Task to carry out
Reproduce everything from the line containing "You are a computer-use" down to the end of the entries, keeping each line unchanged.

Data to process

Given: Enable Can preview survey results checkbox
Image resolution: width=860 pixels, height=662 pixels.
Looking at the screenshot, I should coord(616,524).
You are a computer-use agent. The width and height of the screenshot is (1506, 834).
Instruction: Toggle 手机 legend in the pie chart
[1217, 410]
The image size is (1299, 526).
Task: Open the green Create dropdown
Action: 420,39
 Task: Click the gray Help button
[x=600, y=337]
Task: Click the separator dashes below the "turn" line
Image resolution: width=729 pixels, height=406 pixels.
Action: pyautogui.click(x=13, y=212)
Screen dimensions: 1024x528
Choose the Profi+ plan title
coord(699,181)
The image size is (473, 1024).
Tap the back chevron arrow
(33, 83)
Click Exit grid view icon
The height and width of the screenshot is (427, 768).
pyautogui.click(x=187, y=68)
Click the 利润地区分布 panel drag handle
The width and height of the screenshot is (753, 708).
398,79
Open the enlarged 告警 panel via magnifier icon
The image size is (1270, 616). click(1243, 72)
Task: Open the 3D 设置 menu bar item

Exercise answer
You are a computer-use agent. The width and height of the screenshot is (1506, 834).
Instruction: Toggle 手机 legend in the pie chart
[1217, 410]
The image size is (1299, 526).
Task: Open the green Create dropdown
Action: 420,39
 Task: Click the gray Help button
[x=600, y=337]
Task: Click the separator dashes below the "turn" line
Image resolution: width=729 pixels, height=406 pixels.
Action: pyautogui.click(x=13, y=212)
Screen dimensions: 1024x528
Choose the Profi+ plan title
coord(699,181)
The image size is (473, 1024).
Tap the back chevron arrow
(33, 83)
Click Exit grid view icon
The height and width of the screenshot is (427, 768).
pyautogui.click(x=187, y=68)
Click the 利润地区分布 panel drag handle
The width and height of the screenshot is (753, 708).
398,79
Open the enlarged 告警 panel via magnifier icon
The image size is (1270, 616). click(1243, 72)
Task: Open the 3D 设置 menu bar item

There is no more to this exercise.